What they're doing is literally the opposite of providing housing.

173 comments
  • Oh my god, tell me about it.

    Even when you want to rent a place and can afford to do so, landlords make the situation really difficult because many of them put up places supposedly for rent, but make it as difficult as possible for someone to actually qualify to rent it, since they're only doing it to inflate their net worth and having someone living there apparently devalues it. It took me over a year to find a place that actually was willing to let me rent it because most others would cook up bullshit reasons to reject me (my personal favourite being one that got mad at me and put me in their blacklist for... asking too many questions about their property???).

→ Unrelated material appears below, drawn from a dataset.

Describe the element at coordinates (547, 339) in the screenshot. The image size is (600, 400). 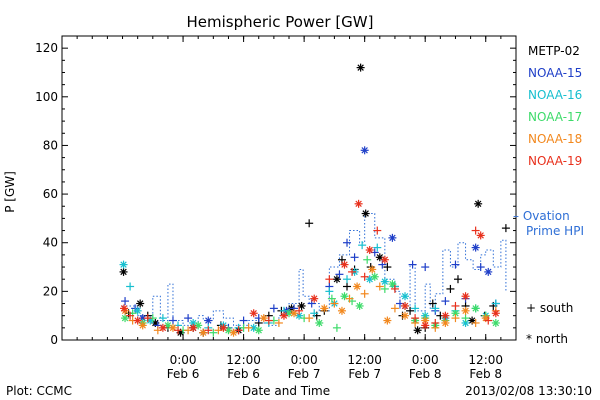
I see `legend-north-label: * north` at that location.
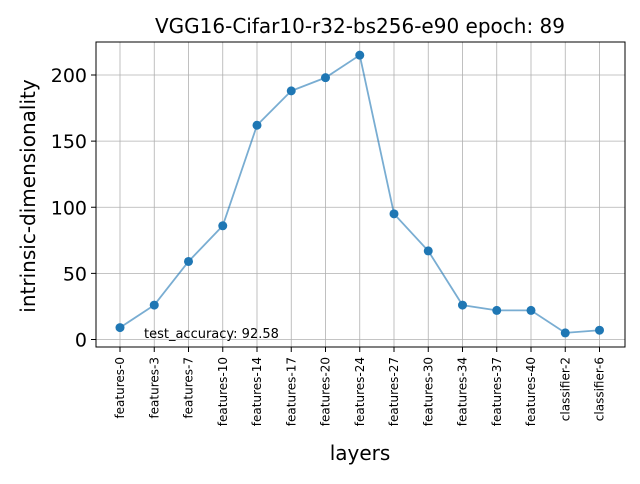  What do you see at coordinates (360, 26) in the screenshot?
I see `chart-title: VGG16-Cifar10-r32-bs256-e90 epoch: 89` at bounding box center [360, 26].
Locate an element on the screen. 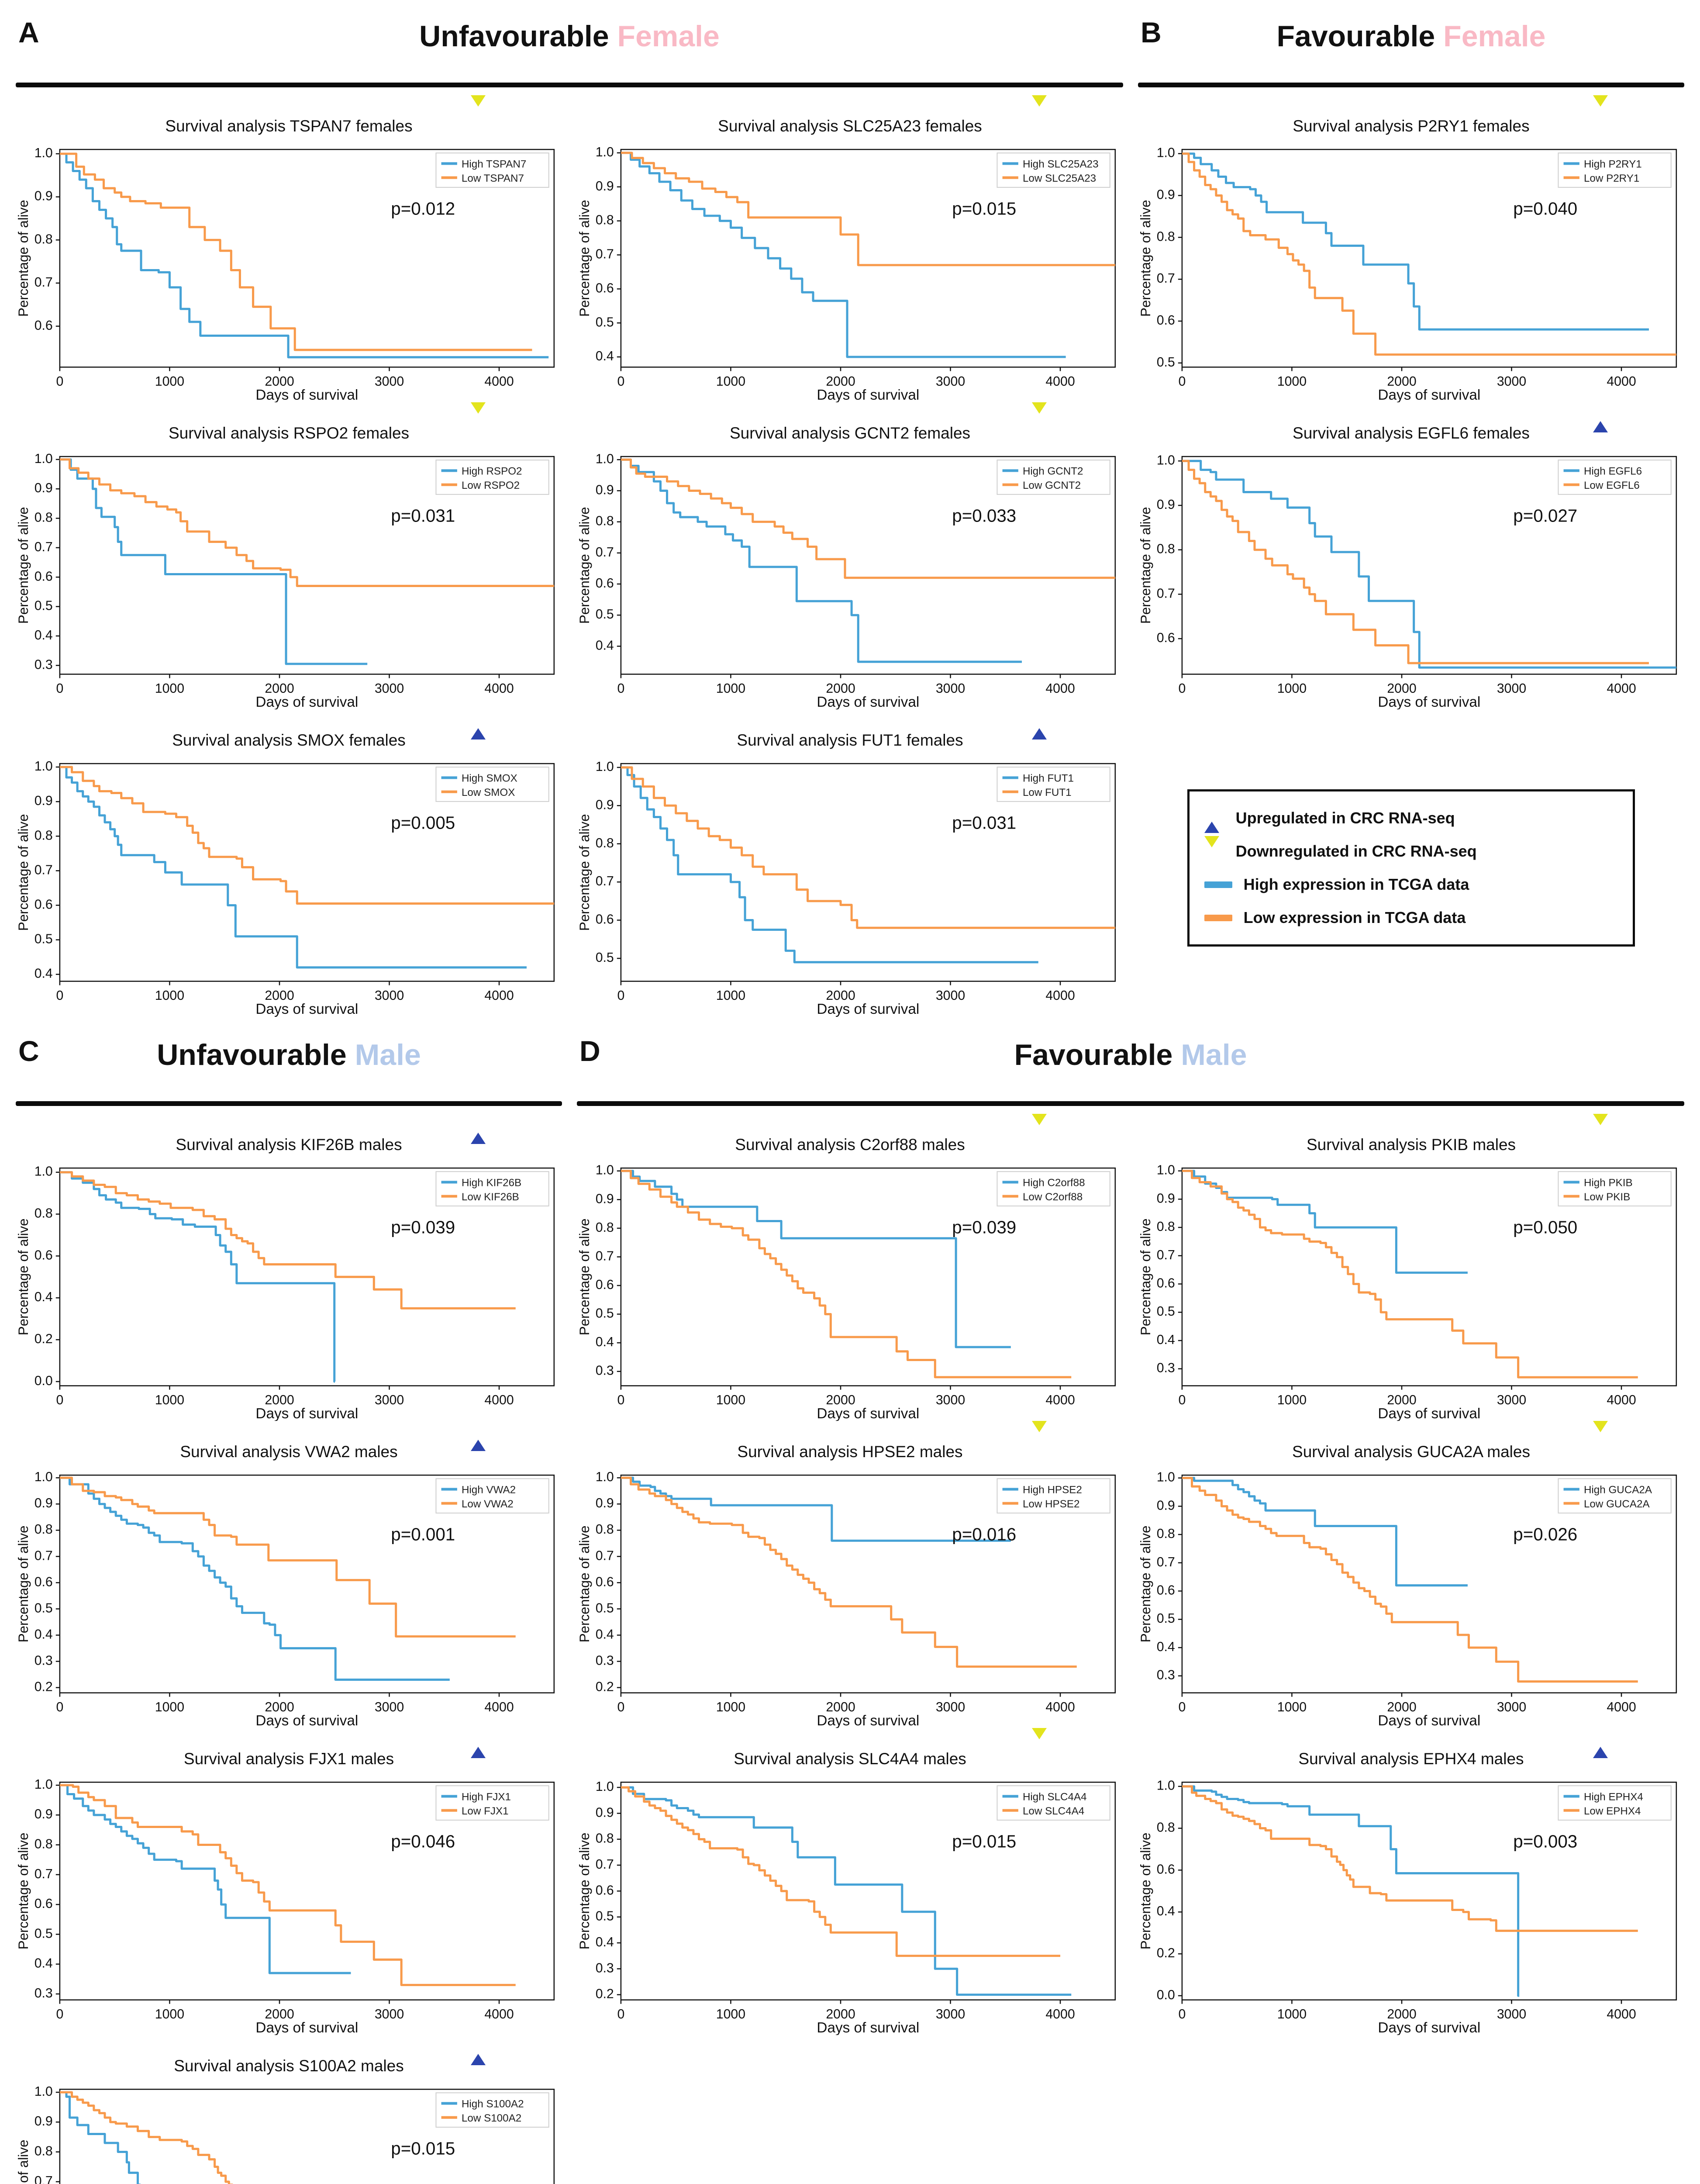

    Like... I have money. They are offering a good in exchange for money. I am willing to spend money in exchange for this good. It shouldn't be this hard.

    • I'm in a similar situation. Add disability (which means at least 80% of properties aren't suitable without serious adaptation) and benefits to the equation, and I'm considered "too big a risk" (even though having me as a tenant means funnelling government money directly in to landlord's pockets). The polite landlords and agents will play along and pretend to take me seriously before they very obviously put my aplication at the bottom of a pile and never call me back, while some feel comfortable enough to openly discriminate against me, because despite the law saying they can't, no one actually enforces it, and they know they can get away with it. The ratio of applicants per property are so obscenely out of whack, they can place as many illegal conditions as they like, and people will continue to flock, borderline beg, to be allowed to spend 75% of their income on a shitty little hellhole.

      I realised that I had to limit myself to only applying to places that are at least £100 less a month than I pay now, and even those automatically reject me on grounds of "affordability", meanwhile my landlord just keeps putting my rent up in an attempt to push me out so they can then charge the next person even more, and I keep paying it because I simply can't find anywhere else suitable to go.

      To say it's distressing would be the understatement of the century.

  • Corporate landlords specifically.

    Single Family Houses – The 5 Biggest Buyers In America

    As SFH investors and property managers we may find ourselves bidding on the same property as a major fund. You might get a call from a fund that wants to buy your portfolio. You could end up partnering with a fund as its local operator. You never know.

    Phoenix was the first city that had just about all the major private equity firms investing in single family houses. Private equity helped drive prices in Phoenix up by 34% as you can read about in this Bloomberg article here. The next city that attracted just about all the major private equity firms was Atlanta GA. Other popular markets are CA, Chicago and Florida. PE firms are looking for markets that have experienced the biggest bubbles that have resulted in the biggest swings in values.

    We call those non-linear markets. The goal is to hold properties as rentals and wait for a housing recovery. These funds are averaging about an 8% return on investment where most major multi-family / apartment funds return about 5 or 6%. Linear markets like Tulsa OK, Louisville KY, Indianapolis IN, Fort Worth TX, Columbus OH, and Kansas City have been some what over looked by the biggest players. However, there are plenty of funds coming into the linear markets with up to $50 million (which is considered a small fund) to spend on houses.

  • Landlords provide serfdom, and they are needed because of the serfdom the worst offenders impose on society.

    If you live in a house long enough you should begin to have a claim on it. Most landlords add zero value to it, they only harvest it.